Tales son algunas de las resonancias de esta palabra; luego veremos otras implicaciones, pues he dicho poco adrede sobre su simple aspecto «político», a fin de subrayar el hecho de que es mucho más que una forma de organización cívica. La pólis era una comunidad viva, basada en el parentesco, real o presunto; una especie de dilatada familia que convertía la mayor parte de la existencia en vida íntima y que por ello, sin duda, tenía sus rencillas, tanto más amargas por tratarse de diferencias entre miembros unidos por la misma sangre.
Esta circunstancia explica no solo la pólis sino también mucho de lo que este hombre singular, destinado por imperativo étnico a vivir en sociedad, realizó y pensó. En la manera de ganar su subsistencia reveló el griego una aguda tendencia individualista, mas por el contenido con que llenó su concepción social fue esencialmente «comunista». La religión, el arte, los juegos, la discusión de grandes temas, todo ese animado cuadro, resultaban necesidades del medio que solo podían ser satisfechas gracias a la pólis y no —como entre nosotros— con la ayuda de asociaciones voluntarias de personas que comparten idénticos esquemas mentales, o bien por la acción de organizadores que mueven a los individuos. (Esto explica parcialmente la diferencia entre drama griego y el cine moderno). Además, él deseaba desempeñar su propio papel en el curso de los asuntos de la comunidad. Cuando advertimos cuántas actividades necesarias, interesantes y excitantes disfrutaba el griego mediante la pólis, todas ellas al aire libre, con la brillante Acrópolis a la vista, con el mismo cerco de montañas o de mar rodeando visiblemente la vida de cada miembro del estado; entonces es posible entender la historia griega, comprender que a pesar de las insinuaciones del sentido común, el griego no podía aceptar el sacrificio de la pólis, con su vida tan animada y amplia, por una unidad mayor pero menos atrayente. Quizás resulte apropiado registrar aquí una conversación imaginaria entre un antiguo griego y un miembro del Ateneo. Este último lamenta la falta de sentido político que mostraron los helenos. El griego pregunta: «¿Cuántos clubes hay en Londres?». Su interlocutor, calculando, dice que unos quinientos. Entonces el griego expresa: «Si todos ellos se reunieran, qué espléndida mansión construirían. Podrían tener un local para el club tan grande como Hyde Park». «Pero —arguye el miembro— esto ya no sería un club». «Exactamente —replica el griego—, y una pólis tan grande como la vuestra ya no es una pólis».

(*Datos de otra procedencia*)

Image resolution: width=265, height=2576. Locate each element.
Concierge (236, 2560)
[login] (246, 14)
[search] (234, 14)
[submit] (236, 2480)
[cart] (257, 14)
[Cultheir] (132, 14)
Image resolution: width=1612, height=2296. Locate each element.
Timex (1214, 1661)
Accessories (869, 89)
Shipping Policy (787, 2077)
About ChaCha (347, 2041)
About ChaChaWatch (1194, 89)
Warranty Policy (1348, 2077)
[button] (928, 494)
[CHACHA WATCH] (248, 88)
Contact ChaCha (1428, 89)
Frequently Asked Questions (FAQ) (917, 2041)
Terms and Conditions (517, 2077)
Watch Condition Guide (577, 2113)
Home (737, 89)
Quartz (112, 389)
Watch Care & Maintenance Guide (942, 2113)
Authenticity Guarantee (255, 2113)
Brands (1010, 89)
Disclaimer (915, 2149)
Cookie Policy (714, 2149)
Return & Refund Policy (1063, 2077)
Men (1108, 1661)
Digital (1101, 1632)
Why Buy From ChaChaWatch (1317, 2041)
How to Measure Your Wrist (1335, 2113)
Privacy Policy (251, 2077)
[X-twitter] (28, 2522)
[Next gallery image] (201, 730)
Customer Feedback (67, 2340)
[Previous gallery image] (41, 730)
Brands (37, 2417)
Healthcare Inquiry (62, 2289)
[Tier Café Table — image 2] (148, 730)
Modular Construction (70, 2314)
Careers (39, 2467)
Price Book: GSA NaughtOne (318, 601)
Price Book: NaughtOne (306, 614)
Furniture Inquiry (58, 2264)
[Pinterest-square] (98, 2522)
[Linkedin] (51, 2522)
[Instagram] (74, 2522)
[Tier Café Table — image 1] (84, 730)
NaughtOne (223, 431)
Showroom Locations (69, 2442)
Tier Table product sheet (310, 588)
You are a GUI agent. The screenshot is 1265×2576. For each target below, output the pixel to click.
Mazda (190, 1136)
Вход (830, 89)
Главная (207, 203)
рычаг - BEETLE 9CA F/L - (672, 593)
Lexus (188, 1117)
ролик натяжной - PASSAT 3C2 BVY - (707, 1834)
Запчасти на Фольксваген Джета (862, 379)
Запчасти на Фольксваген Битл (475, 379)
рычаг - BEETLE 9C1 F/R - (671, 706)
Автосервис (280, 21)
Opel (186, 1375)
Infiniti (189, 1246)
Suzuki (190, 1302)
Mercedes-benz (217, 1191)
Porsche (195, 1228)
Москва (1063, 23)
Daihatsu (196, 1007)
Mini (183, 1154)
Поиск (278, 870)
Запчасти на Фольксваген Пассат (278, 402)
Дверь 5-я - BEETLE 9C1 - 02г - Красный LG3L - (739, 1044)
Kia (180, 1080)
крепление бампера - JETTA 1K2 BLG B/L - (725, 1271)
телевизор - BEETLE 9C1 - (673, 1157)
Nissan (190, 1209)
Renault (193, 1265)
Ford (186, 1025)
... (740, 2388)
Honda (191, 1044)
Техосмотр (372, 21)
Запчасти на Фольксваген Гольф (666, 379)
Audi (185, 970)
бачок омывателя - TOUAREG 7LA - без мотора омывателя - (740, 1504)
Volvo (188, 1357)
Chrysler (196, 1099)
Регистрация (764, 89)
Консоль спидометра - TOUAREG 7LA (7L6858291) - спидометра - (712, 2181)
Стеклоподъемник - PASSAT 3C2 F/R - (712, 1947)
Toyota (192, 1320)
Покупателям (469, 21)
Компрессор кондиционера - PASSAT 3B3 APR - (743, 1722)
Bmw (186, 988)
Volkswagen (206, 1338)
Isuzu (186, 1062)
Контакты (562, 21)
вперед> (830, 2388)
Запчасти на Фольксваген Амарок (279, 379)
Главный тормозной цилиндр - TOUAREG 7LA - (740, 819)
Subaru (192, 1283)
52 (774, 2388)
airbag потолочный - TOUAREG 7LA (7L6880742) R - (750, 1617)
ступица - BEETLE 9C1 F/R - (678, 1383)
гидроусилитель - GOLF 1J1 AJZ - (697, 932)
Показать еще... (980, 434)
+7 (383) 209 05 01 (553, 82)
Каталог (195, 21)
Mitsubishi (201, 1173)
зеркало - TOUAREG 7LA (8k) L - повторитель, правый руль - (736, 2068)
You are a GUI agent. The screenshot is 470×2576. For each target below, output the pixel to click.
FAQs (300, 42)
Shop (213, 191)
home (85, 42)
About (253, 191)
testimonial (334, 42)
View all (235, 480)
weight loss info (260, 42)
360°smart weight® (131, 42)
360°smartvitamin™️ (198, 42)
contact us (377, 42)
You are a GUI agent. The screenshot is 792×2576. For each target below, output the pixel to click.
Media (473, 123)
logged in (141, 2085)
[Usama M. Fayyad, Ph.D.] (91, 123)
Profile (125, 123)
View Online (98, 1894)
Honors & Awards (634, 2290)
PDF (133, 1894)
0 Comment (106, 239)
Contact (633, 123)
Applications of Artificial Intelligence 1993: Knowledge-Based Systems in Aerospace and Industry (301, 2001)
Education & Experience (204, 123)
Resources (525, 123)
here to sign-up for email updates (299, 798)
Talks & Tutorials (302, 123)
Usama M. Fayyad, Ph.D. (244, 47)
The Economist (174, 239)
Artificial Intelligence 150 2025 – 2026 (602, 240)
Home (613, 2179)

Por cierto, la moderna Europa, a pesar de su cultura común, sus intereses coincidentes, y sus facilidades de comunicación, no se atreve a aceptar la idea de limitar la soberanía nacional, aunque por tal medio lograse acrecentar la seguridad de la vida sin aumentar demasiado su estolidez. El griego tenía posiblemente mucho que ganar si disolvía la pólis; pero mucho más que perder. No fue el sentido común lo que hizo grande a Aquiles, sino otras cualidades.